By Mark Vander Vennen
On September 15, 2020, Shalem staff spent a day together—face to face. It was our first full non-virtual staff gathering since February, and what a joy it was to be together. We focused the day on systemic racism and our own unconscious bias, following up on Shalem’s Statement on Systemic Racism. At Shalem we have committed to confess, listen, lament, and change.
We were ably led by Pastor Tim Tang, Director of the Tyndale InterCultural Ministries Centre at Tyndale University, into some of the challenging conversations that we need to have. The day included sobering reflections about racism and privilege, leading to a lot of self-exploration about our own personal stories and participation in racism. One story (among many) from my own childhood bubbled up for me, and I would like to share it.

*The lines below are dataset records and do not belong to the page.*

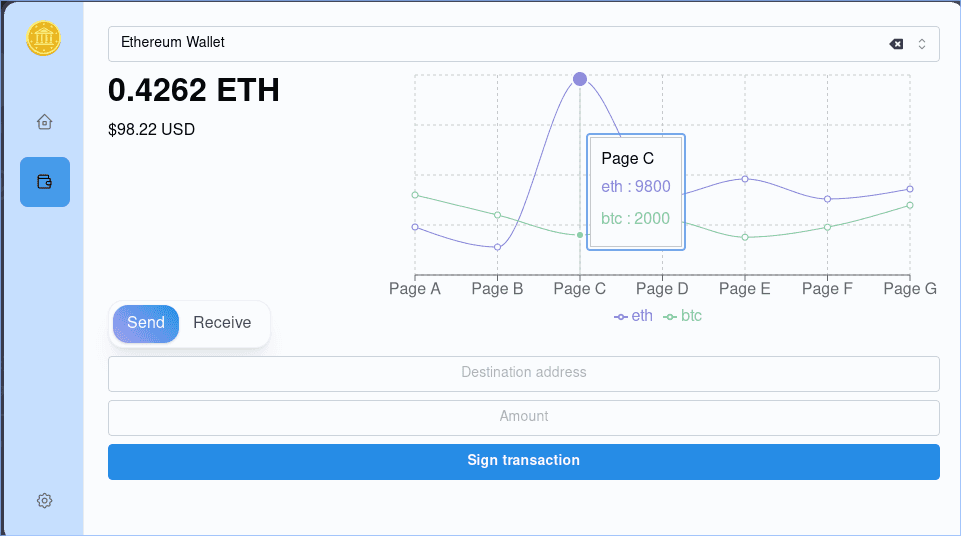
Task: Expand the wallet selector chevron
Action: click(922, 44)
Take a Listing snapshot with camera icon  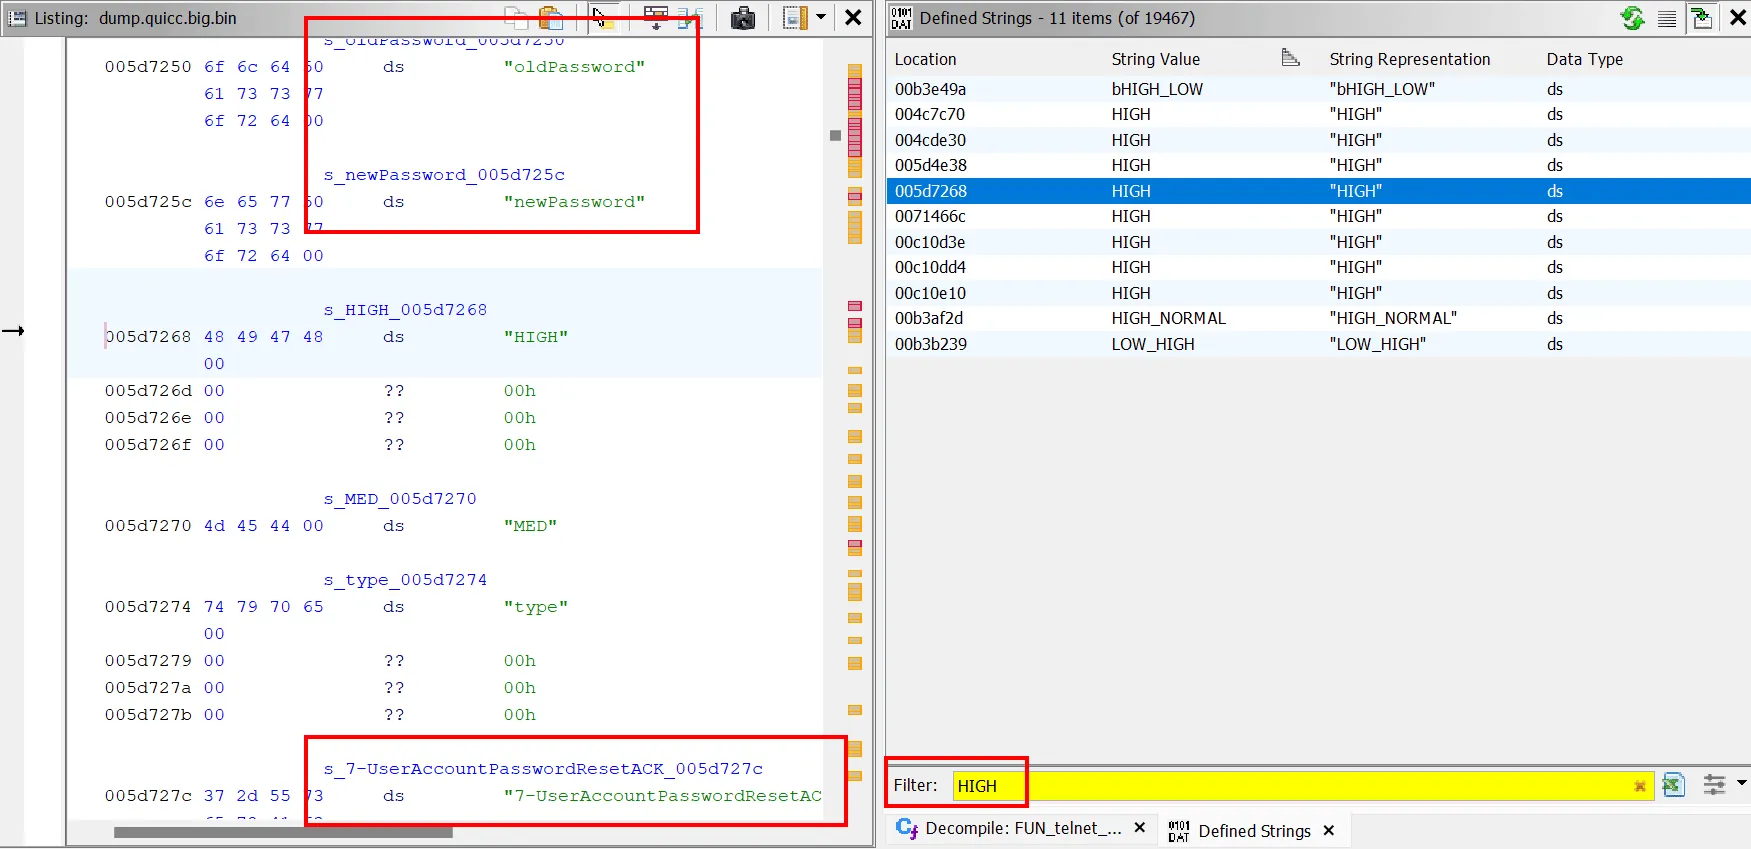[x=742, y=18]
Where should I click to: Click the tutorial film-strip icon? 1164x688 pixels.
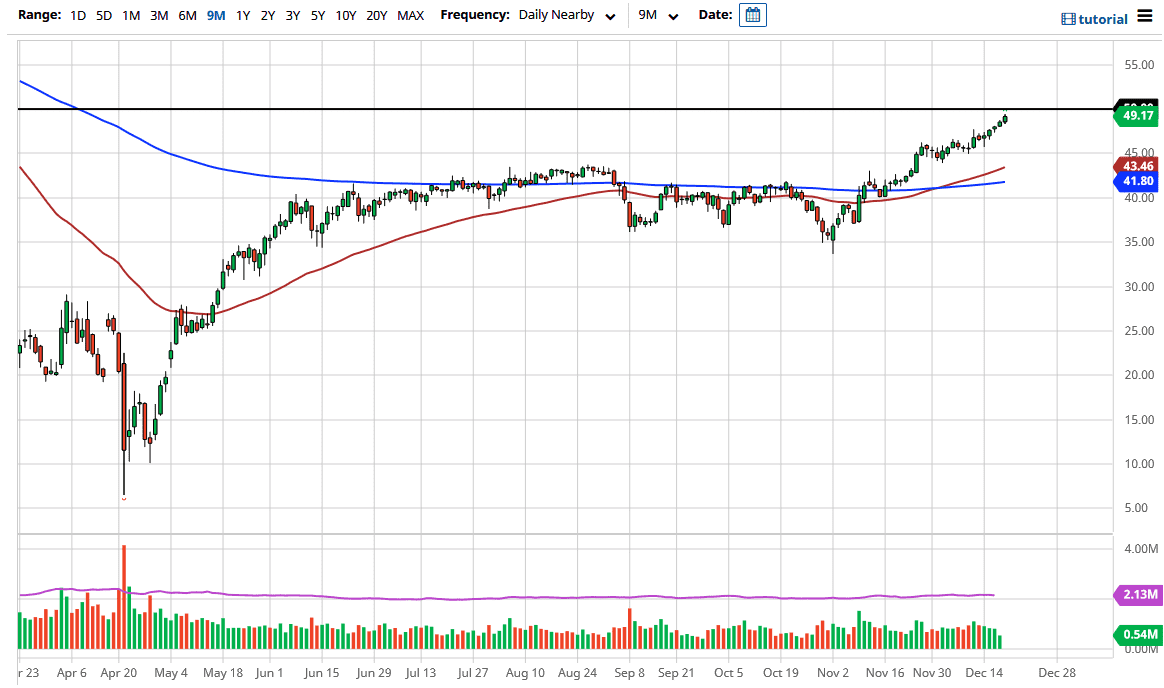(1070, 17)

I grew up in Chicago, where my family and I got a front row seat at the tremendous social unrest and upheaval of the 1960s. The 1968 Democratic National Convention riots felt like they were happening in our back yard. I remember Eugene McCarthy, one of the two main Democratic candidates, weeping on national television because he had just seen the shocking police brutality that took place in those riots, overlooking Grant Park from his hotel window. My class at Chicago Christian High School was the last all-white class at that school; there were six black kids who came in the class behind me and the racism that they had to endure at that Christian school was unbelievable.

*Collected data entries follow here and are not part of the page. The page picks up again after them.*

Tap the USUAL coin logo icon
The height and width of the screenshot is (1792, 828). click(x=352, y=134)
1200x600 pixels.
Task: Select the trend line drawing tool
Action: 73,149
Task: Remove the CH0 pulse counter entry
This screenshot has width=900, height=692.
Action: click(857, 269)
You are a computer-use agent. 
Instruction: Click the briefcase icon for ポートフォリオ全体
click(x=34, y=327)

In 1966 my dad took a three-week trip to Nigeria and Liberia. The details aren’t important, but essentially he came back with a young African student from Liberia to study at Trinity Christian College. My Dad was a chemistry professor at Trinity and the Academic Dean. The Liberian student was a young man named Peter. Peter began his time at Trinity by living with us.

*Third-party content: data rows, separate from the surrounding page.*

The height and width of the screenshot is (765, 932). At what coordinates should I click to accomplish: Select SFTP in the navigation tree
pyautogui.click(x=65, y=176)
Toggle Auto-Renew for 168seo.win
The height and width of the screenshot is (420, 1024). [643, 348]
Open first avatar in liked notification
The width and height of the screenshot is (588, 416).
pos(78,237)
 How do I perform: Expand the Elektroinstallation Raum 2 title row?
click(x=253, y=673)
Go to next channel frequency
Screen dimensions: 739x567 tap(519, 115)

This was 1966 in Chicago. While Peter was living with us my parents learned of a threat by a neighbour up the street that if Peter didn’t move out they would burn our house down.
If you were not in the United States in the 1960s—in Chicago, in Detroit where my cousins lived, or in any of the US cities—it is virtually impossible to describe or understand the climate, especially around race and Black Americans. The city was on fire—literally. Just months later the city of Detroit exploded in a conflagration of fire and rage that lasted for several days. Gordon Lightfoot wrote a song about it. Just a few months after this threat to my parents’ home Rev. Dr. Martin Luther King Jr. was shot and killed. A few months after that Bobby Kennedy was assassinated.
This was the time of what was called “White flight” in Chicago. When Black families started moving out from the inner part of the city towards the suburbs, the Whites fled and moved further out into the suburbs. Michelle Obama writes about this in her memoir; she grew up about five miles from me. This was a time when each suburb had its own volunteer fire department, and in the suburbs immediately adjoining ours, where a few Black families lived, if a fire started in a house where a black family resided the fire department would simply not show up. They would let the house burn down to the ground instead.
All of this is to say that this threat from a neighbour to burn our house down unless Peter moved out was not an idle threat. It was a credible threat. My parents had three young children. I was 10 years old and had two younger siblings. What would my parents do? What would I do today if I were in their shoes?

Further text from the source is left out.